Downing Street has claimed Brussels is in “disarray” over its plans for a post-Brexit trade deal, as crunch negotiations between the two sides scheduled to begin in March draw nearer, writes the Daily Mail.
UK Government sources have reportedly been privately mocking the confusion apparent in the EU ranks after the 27 EU leaders recently became embroiled in acrimonious talks over the hole left in Brussels' 2021-2027 budget due to Britain's departure.
An emergency summit of European Union leaders on 20-21 February failed to come up with an agreement on the bloc's seven-year financial plan, worth about one trillion euros.
The outlet cites sources as saying Brussels is “divided and distracted” by other issues, such as the ruckus over the Elgin Marbles and their return to Greece.
The diplomatic row over the marbles, housed in the British Museum, erupted after a leaked draft of Brussels' mandate for talks revealed a stipulation that Britain should “return unlawfully removed cultural objects to their countries of origin”.
A UK government spokesman responded by saying:
“The UK's position on the Parthenon sculptures remains unchanged. They are the legal responsibility of the British Museum. That is not up for discussion as part of our trade negotiations.”
UK, EU Negotiating Mandates
Both the UK government and Brussels are set to unveil their negotiating mandates this week, before the two sides come together for talks at the start of March.
UK Prime Minister Boris Johnson's chief negotiator David Frost is gearing up to publish the official UK position on the talks with Brussels on Thursday, and is expected to seek a Canada-style trade deal that would allow Britain to diverge from Brussels' rules regarding tax and state subsidies.
According to a source from Taskforce Europe, the UK's negotiating team, the mandate laid out by Britain would be “consistent in its ambition for a future relationship based on friendly co-operation between sovereign equals”.

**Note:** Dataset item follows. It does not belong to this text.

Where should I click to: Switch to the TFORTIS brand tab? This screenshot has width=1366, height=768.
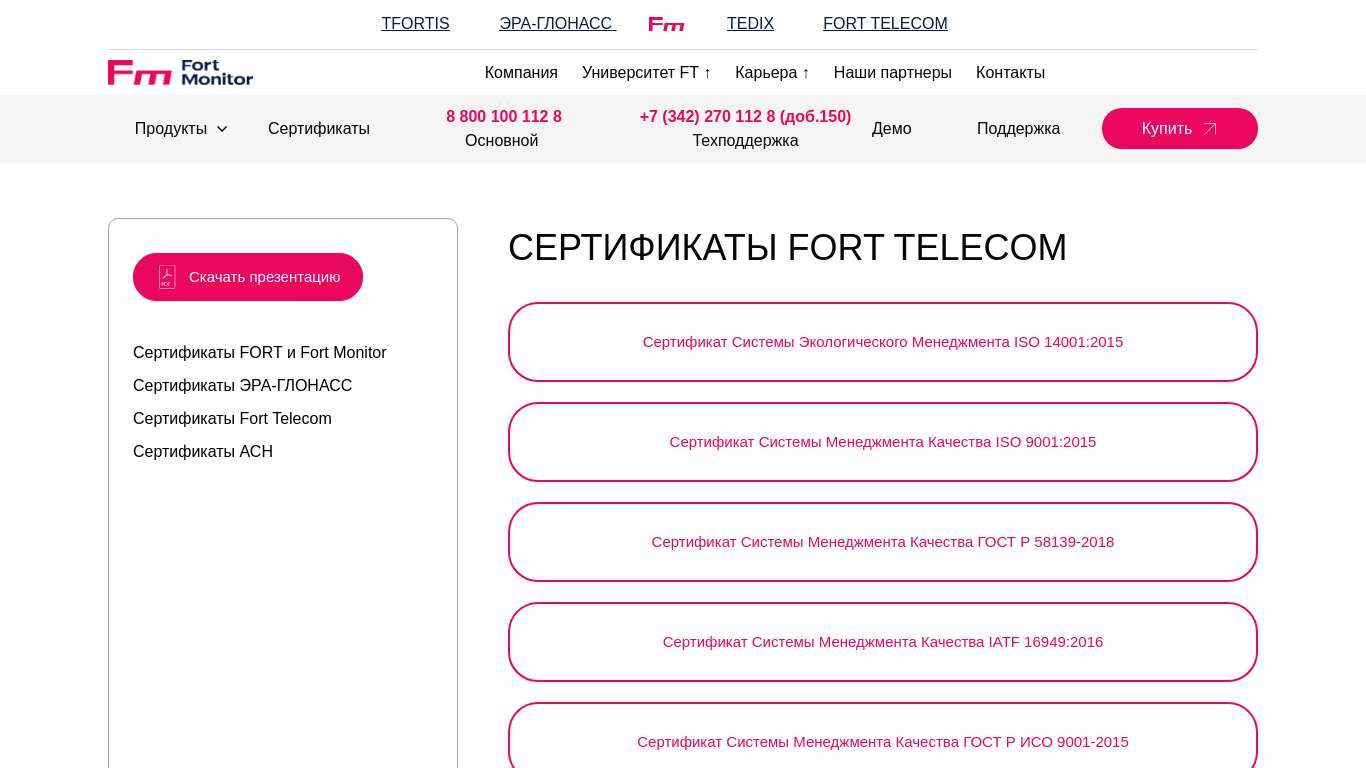click(x=415, y=23)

While touting the “smooth” progress made by the UK side, with a “clear decision-making framework in place”, the source said:
“By contrast, the EU seem divided, distracted by other issues like marbles, instead of the important decisions on what our trading relationship will actually look like. The new plan is for them to approve their mandate on February 25 but it's anyone's guess whether they will.”

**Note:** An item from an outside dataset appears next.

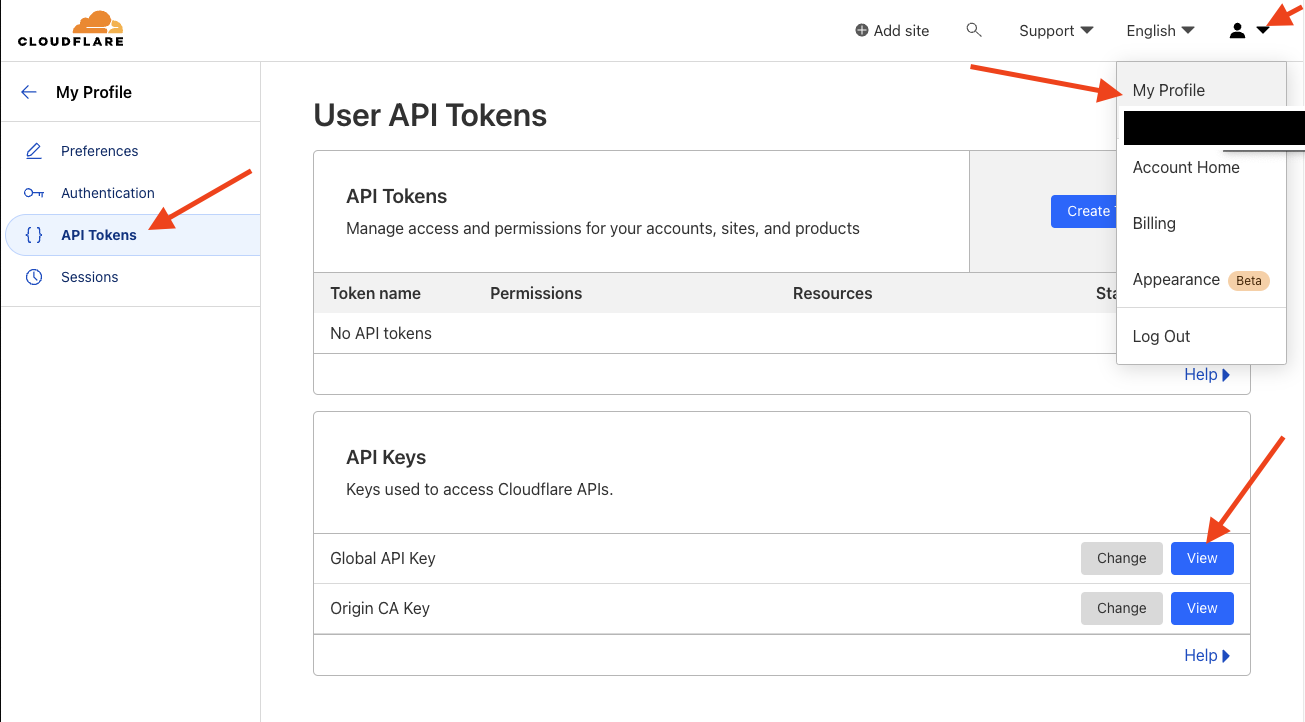Expand Help under API Keys section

In stark contrast to the measured progress on the UK side, Brussels looks stymied by uncertainty over the future talks, claimed the source:
“Taskforce Europe has hit the ground running with over 40 dedicated officials – the best and brightest in their fields from across Whitehall. This is in contrast to the process of agreeing the EU's mandate, which so far looks to be hamstrung by indecision and delay due to the competing interests of different member states… They have still not agreed a mandate, and now have to focus on agreeing their budget for the next seven years.’
A Downing Street source is cited by the publication as confirming:
“We left the EU on January 31 in line with the referendum result. We regain full independence for the people of the UK at the end of this year: the negotiation is about defining the terms on which we do that.”
The UK’s trade deal with the EU has to be hammered out by the end of the year to avoid the risk of a No Deal Brexit becoming a reality.